Abbas Khider (arabisch عباس خضر, DMG ʿAbbās Ḫiḍr; geboren am 3. März 1973 in Bagdad) ist ein deutscher Schriftsteller irakischer Herkunft. Sein literarisches Werk befasst sich mit Flucht, Exil und der Zerstörung der Person.

Khider wuchs mit acht Geschwistern auf. Seine schiitischen Eltern handelten mit Datteln und waren Analphabeten. In seinem Elternhaus gab es nur zwei Bücher: den Koran und einen Regierungsbericht, der an alle Iraker verschenkt wurde. Im Alter von 15 Jahren lernte Khider den Koran auswendig und wollte Imam werden.[1] Nach dem Abitur studierte Khider in Bagdad zwei Semester Finanzwissenschaft.[2] Seit seinem 18. Lebensjahr wurde Abbas Khider wegen politischer Aktivitäten gegen das Regime Saddam Husseins sowie auf der Flucht insgesamt elf Mal[3] verhaftet. In den Jahren 1993 bis 1995 wurde er in einem irakischen Gefängnis gefoltert, kam 1996 frei und hielt sich danach auf seiner Flucht in verschiedenen Ländern wie Jordanien und Libyen auf. Dort schrieb er auch Artikel für eine Exilzeitschrift der irakischen Opposition, die in London erschien. Er wollte ursprünglich in den Irak zurückkehren, um gegen Saddam Hussein zu kämpfen, was ihm aber nicht gelang.[4] Im Jahr 2000 fand Khider in Deutschland Asyl. Am Studienkolleg in Potsdam machte er das deutsche Abitur.[5] In München und Potsdam studierte er Literatur und Philosophie. 2007 erhielt er die deutsche Staatsbürgerschaft.
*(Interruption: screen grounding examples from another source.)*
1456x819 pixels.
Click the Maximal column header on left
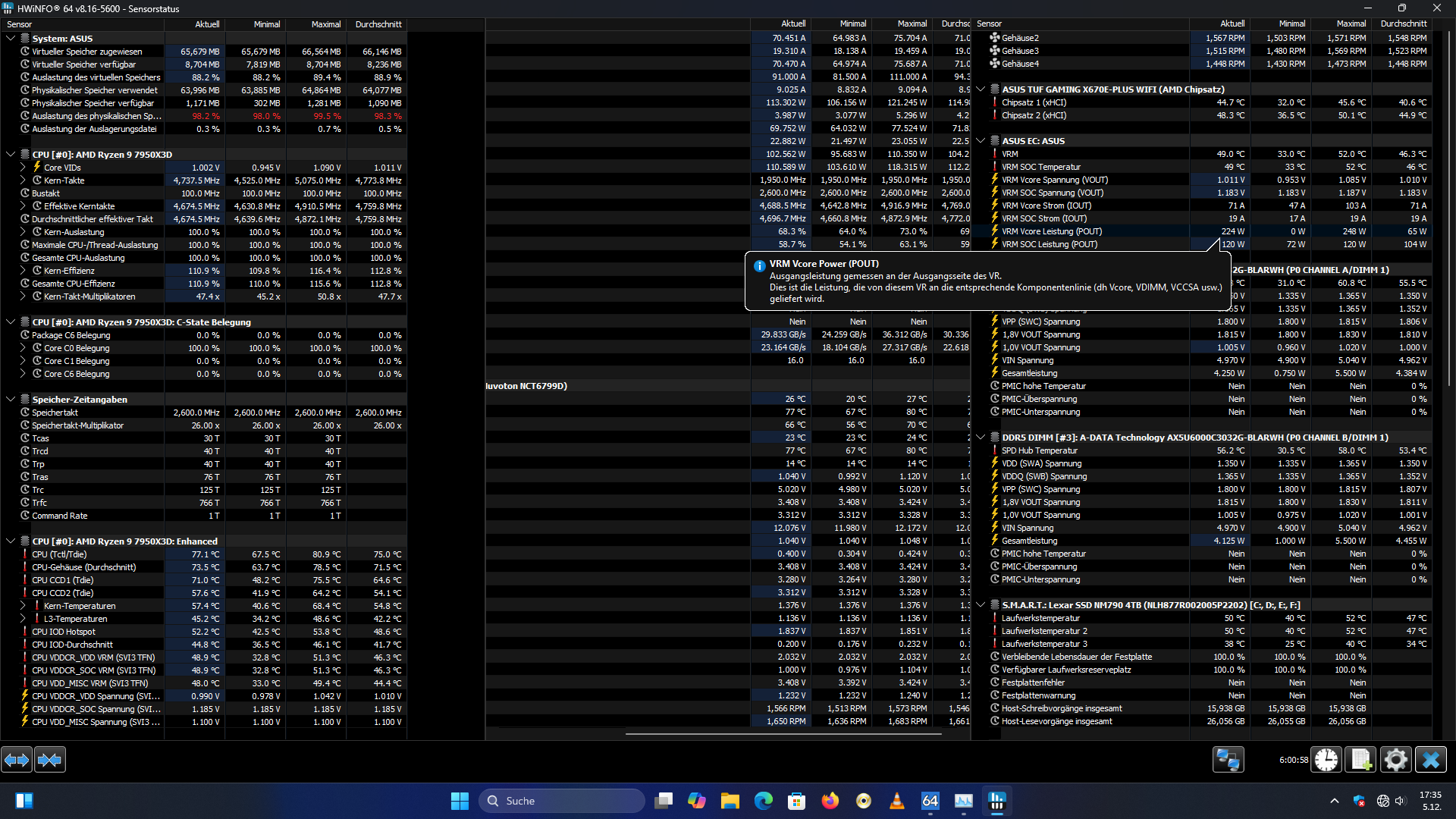tap(325, 24)
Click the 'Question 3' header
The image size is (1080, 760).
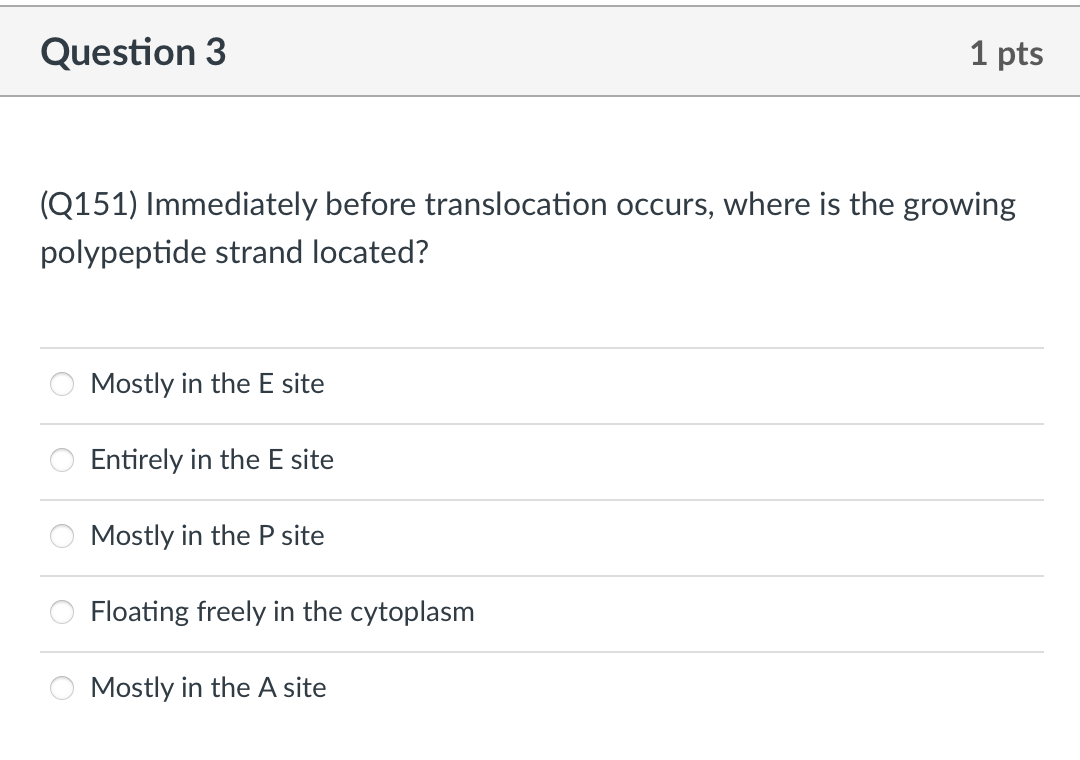133,51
Seine Werke seien Literatur, mit der er die Stimmung seiner Zeit, seiner Generation wiederzugeben versuche, und nicht Autobiografie, stellte Khider 2013 in einem Interview klar und ergänzte lachend, alles darin sei autobiografisch, sogar das Erfundene.[3] Durch die gewisse Distanz der deutschen Sprache als neuer Heimat gelinge es ihm, „Betroffenheitsliteratur“ zu vermeiden und das Grauen in Heiterkeit umzudichten.[6] Khider nennt „Flucht, Exil, die Zerstörung der Person“ als sein literarisches Programm.[7] Ihm ermögliche die deutsche Sprache eine gewisse Distanz zum Inhalt seiner Romane.[8] 2014 leitete Khider eine Schreibwerkstatt in Kairo, bei der junge arabische Autoren sich Franz Kafkas klaustrophobische Szenerien als Thema ausgesucht hatten, in der sie „ihre eigene Situation wiederfanden. Offenbar muss das Eigene erst fremd werden, damit man von ihm erzählen kann“, vermutete aus diesem Anlass Christopher Schmidt in der Süddeutschen Zeitung.[9]
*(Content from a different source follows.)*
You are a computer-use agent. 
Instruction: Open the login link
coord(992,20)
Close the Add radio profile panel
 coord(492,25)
Khider versteht sich als Teil der deutschen Gesellschaft. Die Probleme dieser Gesellschaft seien seine Probleme. Inzwischen übe er Kritik, denn Selbstkritik sei schließlich erlaubt. In seinem Roman Ohrfeige (2016) geht es nicht mehr um Diktaturen, sondern um die Kehrseite der Demokratie in Deutschland, wie sie sich in Situationen zeigt, die Geflüchteten zugemutet werden, die in Angst vor Abschiebung leben.[10]

Abbas Khider lebt in Berlin. Seit 2010 ist er Mitglied der Schriftstellervereinigung P.E.N.

Khider begann zunächst als Lyriker und Essayist.

Der falsche Inder (2008)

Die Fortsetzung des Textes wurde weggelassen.